§ **Teks Bacaan**:
Oleh: Fransiskus Sardi*
Saat para penggemar Real Madrid asyik merayakan kemenangan pertandingan perdana tahun 2025, melawan Valencia, saya sebagai fans Barcelona harus berkutat dalam isu finansial Barca.
Sebagai tim raksasa Spanyol yang punya sejarah rivalitas klasik, melihat salah satu tim lebih sukses adalah suatu hal yang tak menyenangkan bagi fans.
Tapi mau tak mau, suka tak suka, demikianlah sepak bola, dan hal itu acap kali juga terjadi dalam sejarah petualangan hidup manusia.
Saya memang selalu punya credo bahwa sepak bola bukan hanya sekadar olahraga; ia adalah cermin kehidupan, penuh dengan dinamika, tantangan, dan ironi yang bisa menjadi inspirasi untuk merefleksikan tentang kehidupan.

§ **Ketentuan Latihan**:
1 - Tulis ulang bagian teks bacaan tentang sepak bola yang dimulai dari "Oleh: Fransiskus Sardi*" dan berakhir pada "merefleksikan tentang kehidupan.", lalu ubah "Barcelona" menjadi "Atletico Madrid".
2 - Menurut teks bacaan tentang sepak bola, tim apa yang menjadi lawan Real Madrid dalam pertandingan perdana tahun 2025?
3 - Lanjutkan teks bacaan tentang sepak bola, mulai setelah kalimat terakhirnya.

§ **Daftar Materi**:
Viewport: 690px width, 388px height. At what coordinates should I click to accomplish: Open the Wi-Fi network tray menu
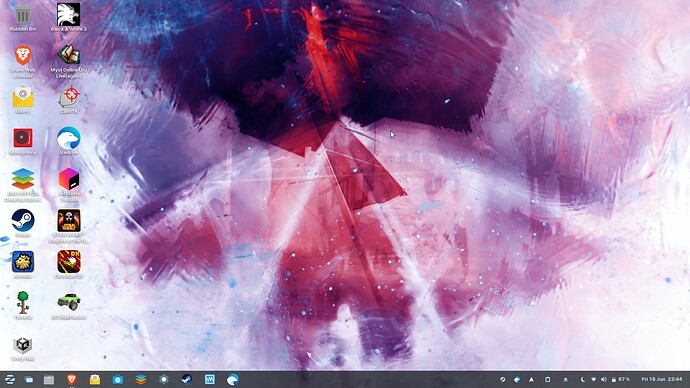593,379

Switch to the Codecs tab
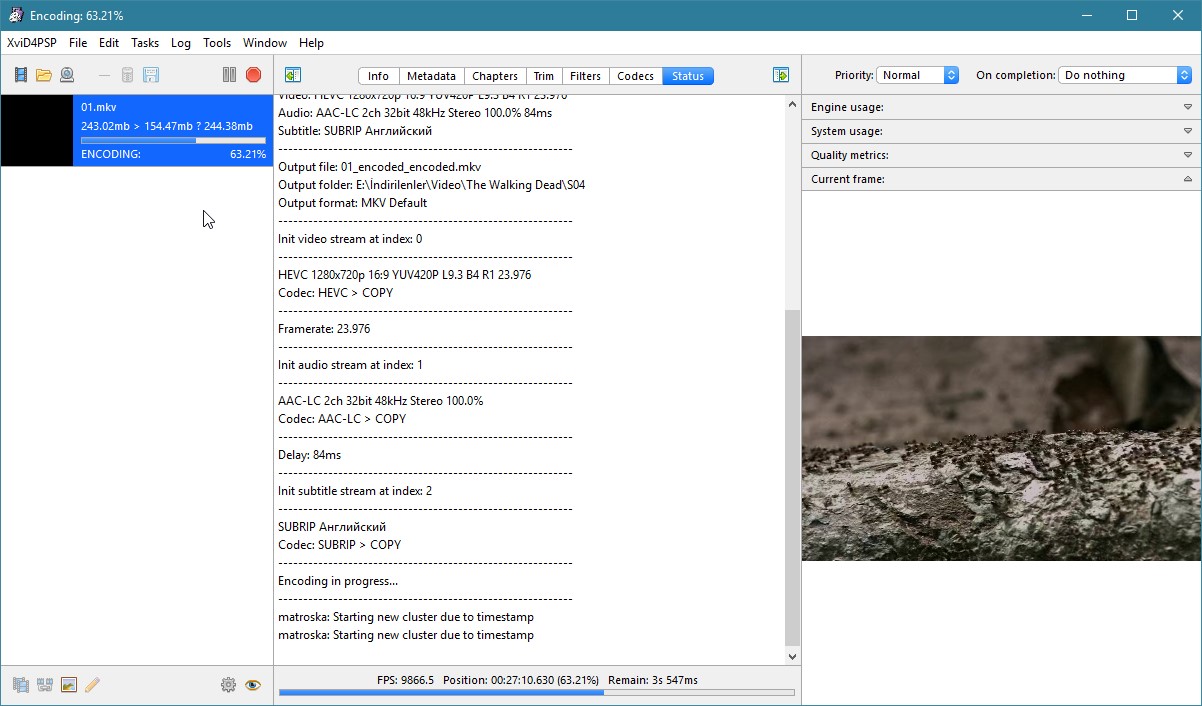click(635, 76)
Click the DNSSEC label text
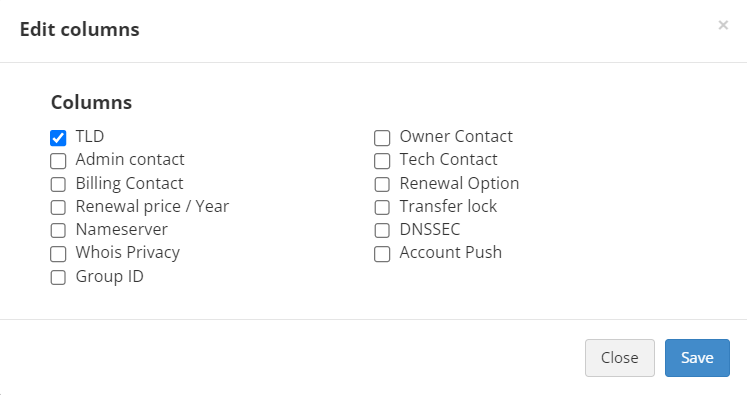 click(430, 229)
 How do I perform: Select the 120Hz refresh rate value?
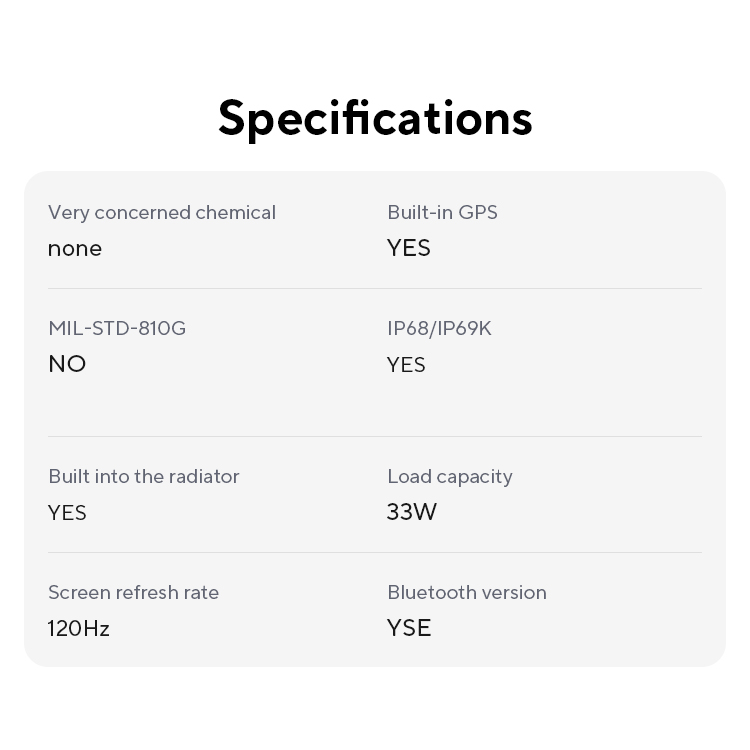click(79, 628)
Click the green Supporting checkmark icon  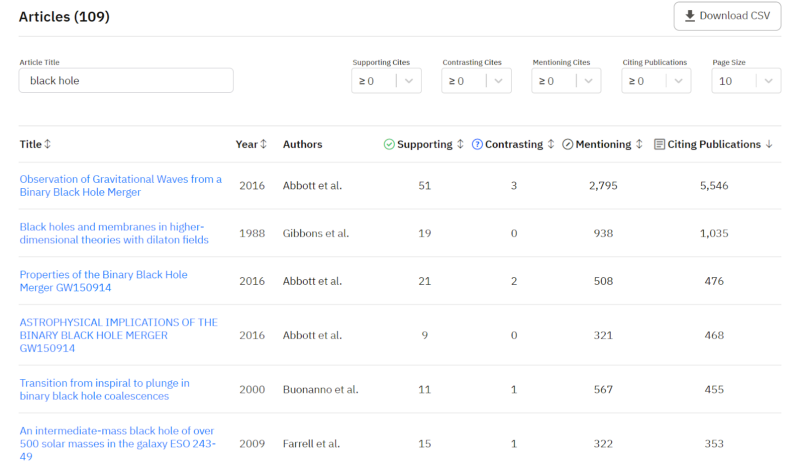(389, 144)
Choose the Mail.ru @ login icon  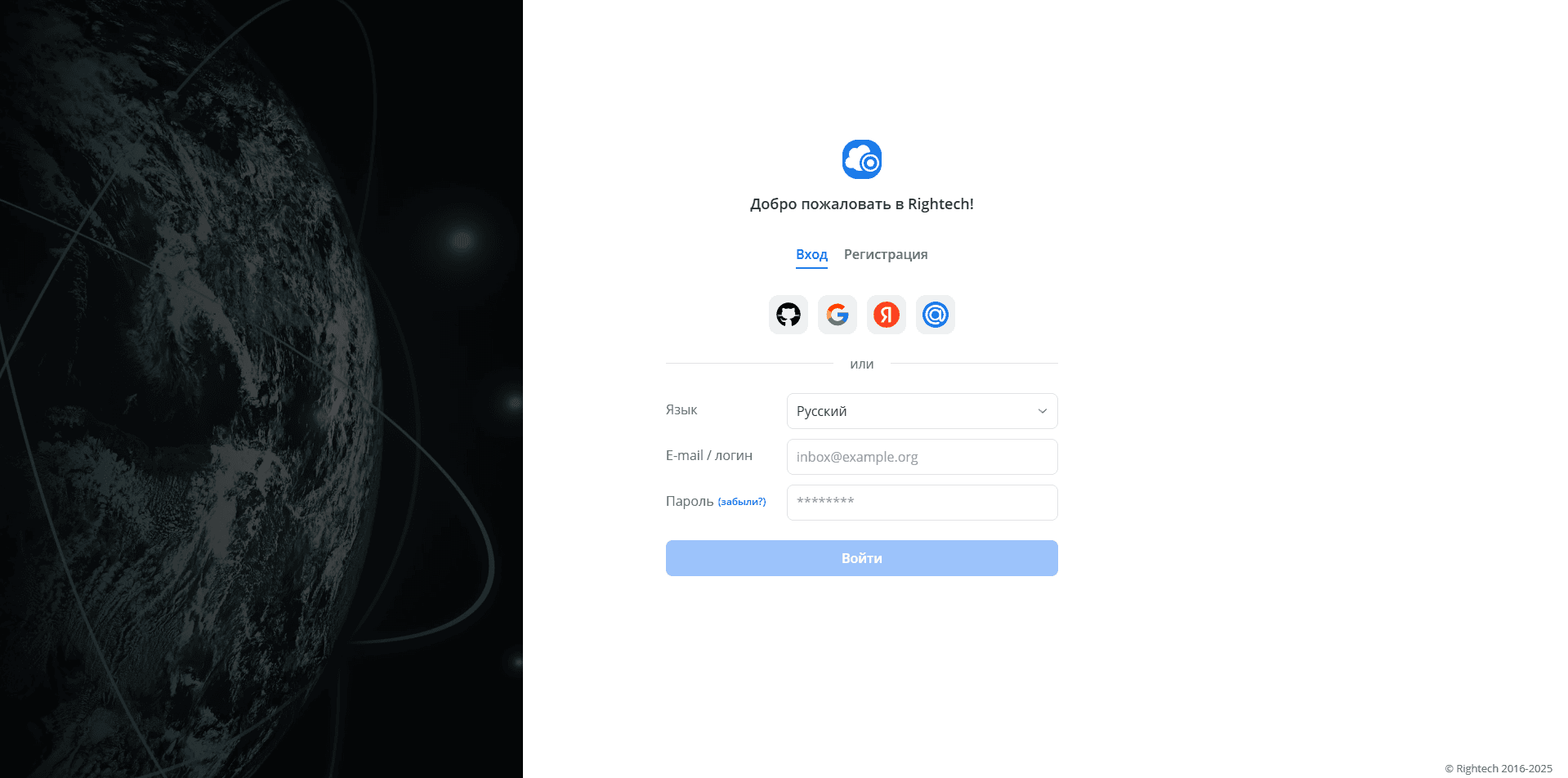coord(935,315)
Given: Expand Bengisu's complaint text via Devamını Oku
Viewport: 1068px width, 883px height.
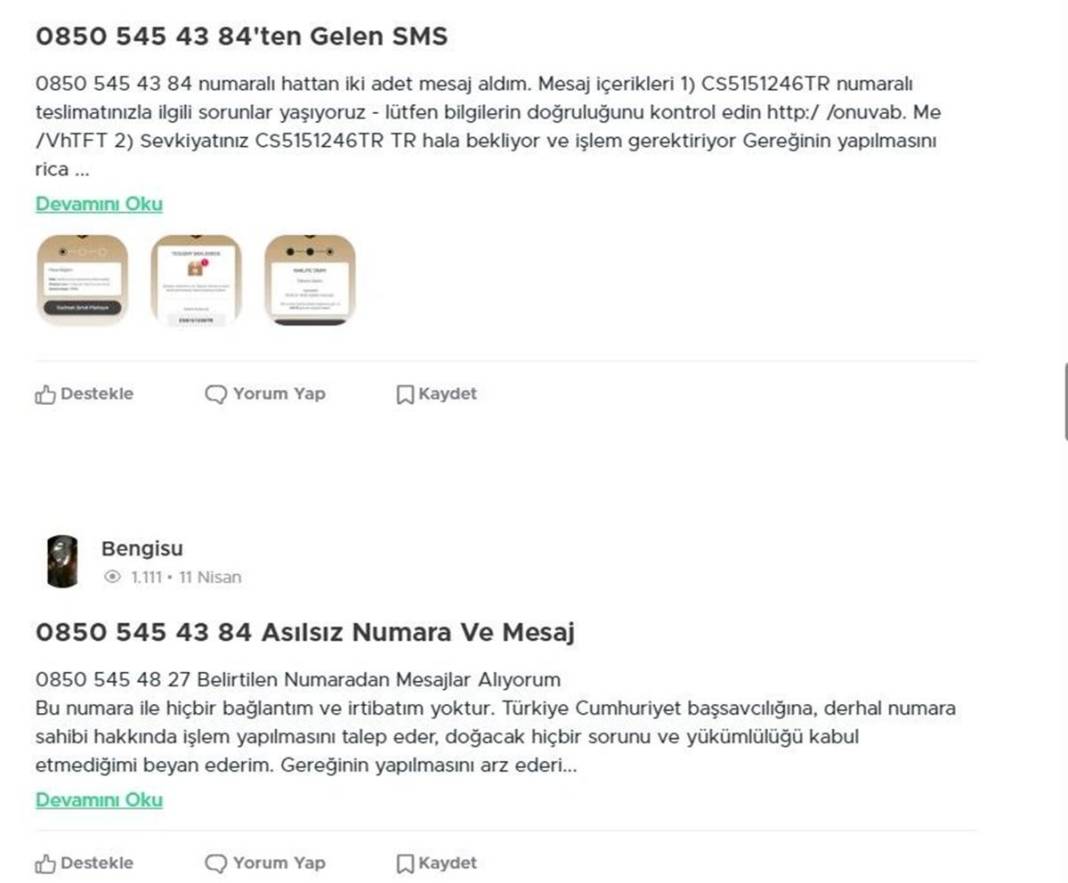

§ **Jawaban Tiap Tugas**:
1 -
Oleh: Fransiskus Sardi*
Saat para penggemar Real Madrid asyik merayakan kemenangan pertandingan perdana tahun 2025, melawan Valencia, saya sebagai fans Atletico Madrid harus berkutat dalam isu finansial Barca.
Sebagai tim raksasa Spanyol yang punya sejarah rivalitas klasik, melihat salah satu tim lebih sukses adalah suatu hal yang tak menyenangkan bagi fans.
Tapi mau tak mau, suka tak suka, demikianlah sepak bola, dan hal itu acap kali juga terjadi dalam sejarah petualangan hidup manusia.
Saya memang selalu punya credo bahwa sepak bola bukan hanya sekadar olahraga; ia adalah cermin kehidupan, penuh dengan dinamika, tantangan, dan ironi yang bisa menjadi inspirasi untuk merefleksikan tentang kehidupan.

2 - Valencia.

3 -
Merenungkan situasi Barca saat ini, saya teringat dengan metafora ‘kapal di lautan lepas’ ala filsuf Pembunuh Tuhan, Friedrich Nietzsche.Setyo Wibowo, (Gaya Filsafat Nietzsche, 2004; 381) menulis ‘lihatlah, kapal-kapal bebas kita berlayar lagi, berlayar kembali menempuh segala risiko.
Kalimat ini mengingatkan situasi awal tahun 2025 Barcelona yang lagi-lagi menghadapi ombang-ambing badai krisis finansial.
Kisah Dani Olmo dan Pau Victor menjadi contoh nyata dari kesulitan tersebut.
Fabrizio Romano, jurnalis kenamaan sepak bola, per tanggal 04 Januari 2025 mengonfirmasi bahwa nama Olmo sudah dicoret dari daftar pemain Barcelona di La Liga karena kendala Financial Fairplay (FFP).
Sederhannya FFP ialah membatasi pengeluaran klub berdasarkan pendapatan yang dihasilkan. Barcelona telah melampaui batas gaji (salary cap) yang ditetapkan oleh La Liga, sehingga tidak bisa mendaftarkan Olmo dan Pau Victor.
Sebenarnya kasus FFP yang melanda Barca saat ini, sudah terjadi sejak masa kepresidenan Josep Maria Bartomeu pada kurung waktu 2014-2020 yang memberikan kontrak yang sangat tinggi pada hampir semua pemain Barca.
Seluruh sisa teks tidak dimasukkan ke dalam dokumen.